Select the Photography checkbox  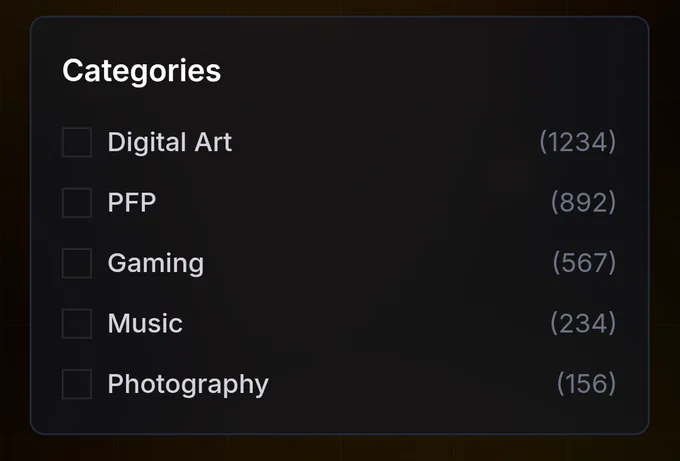point(77,384)
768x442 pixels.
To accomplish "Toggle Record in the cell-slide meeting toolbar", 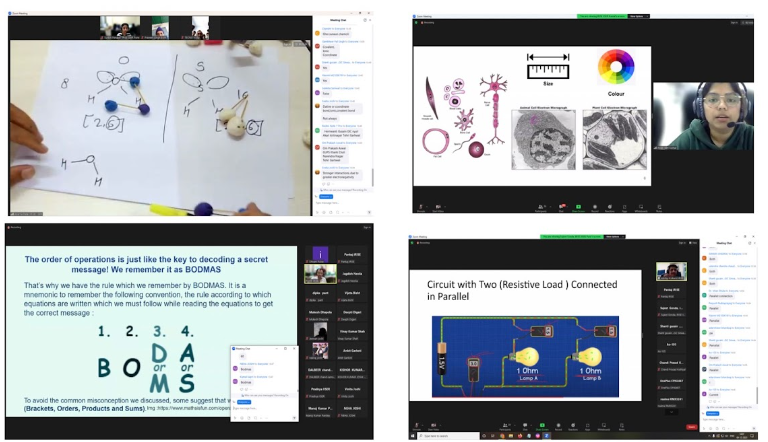I will pos(595,206).
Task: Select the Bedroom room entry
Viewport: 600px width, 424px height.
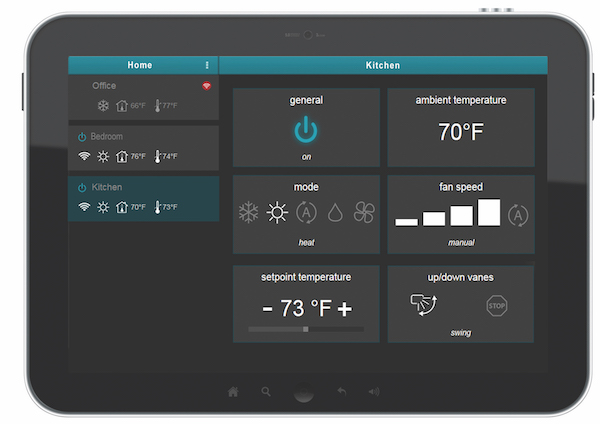Action: [143, 148]
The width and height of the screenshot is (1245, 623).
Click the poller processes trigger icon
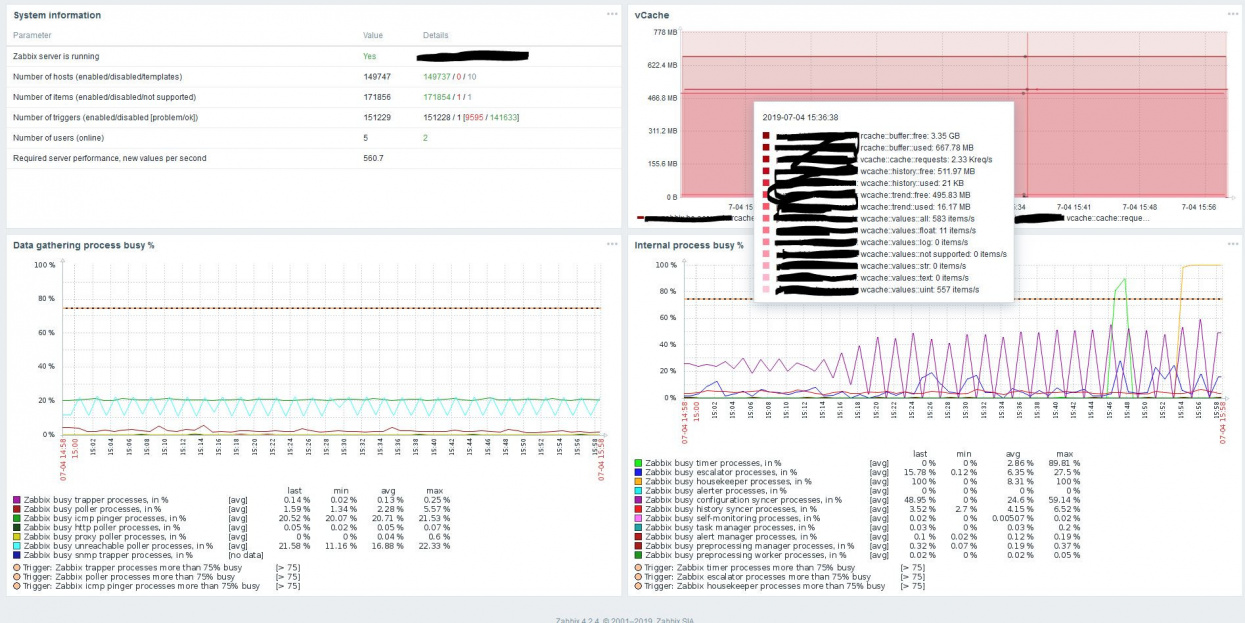[17, 577]
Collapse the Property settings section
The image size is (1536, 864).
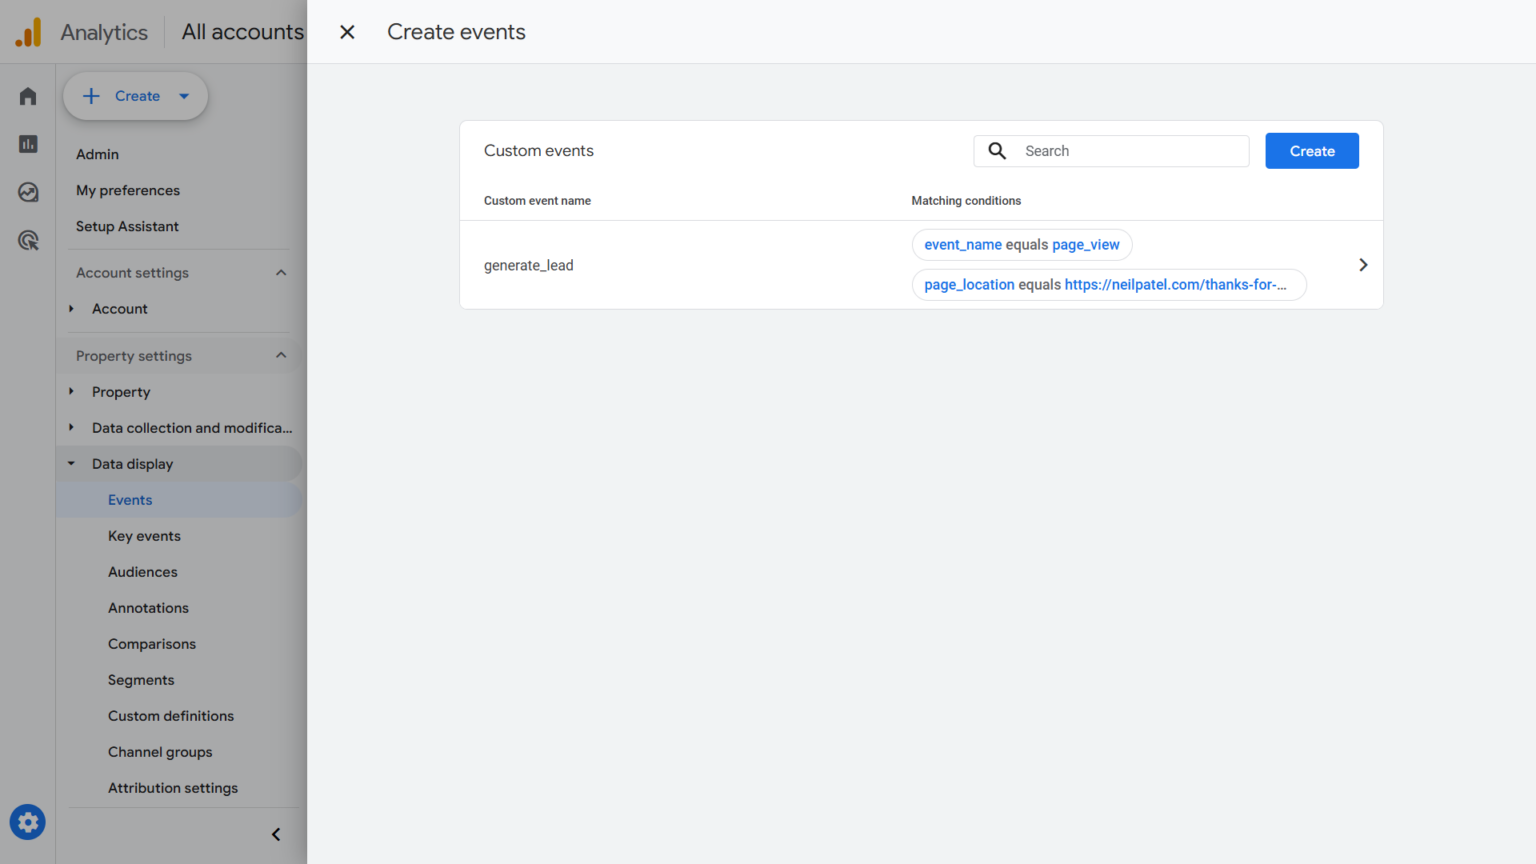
----
*Exercise description*
Please write out exactly the lines from the one holding "Collapse the Property settings section" through the last line of the material above, both included, as a copy without pictures.

*Problem solution*
Collapse the Property settings section
The image size is (1536, 864).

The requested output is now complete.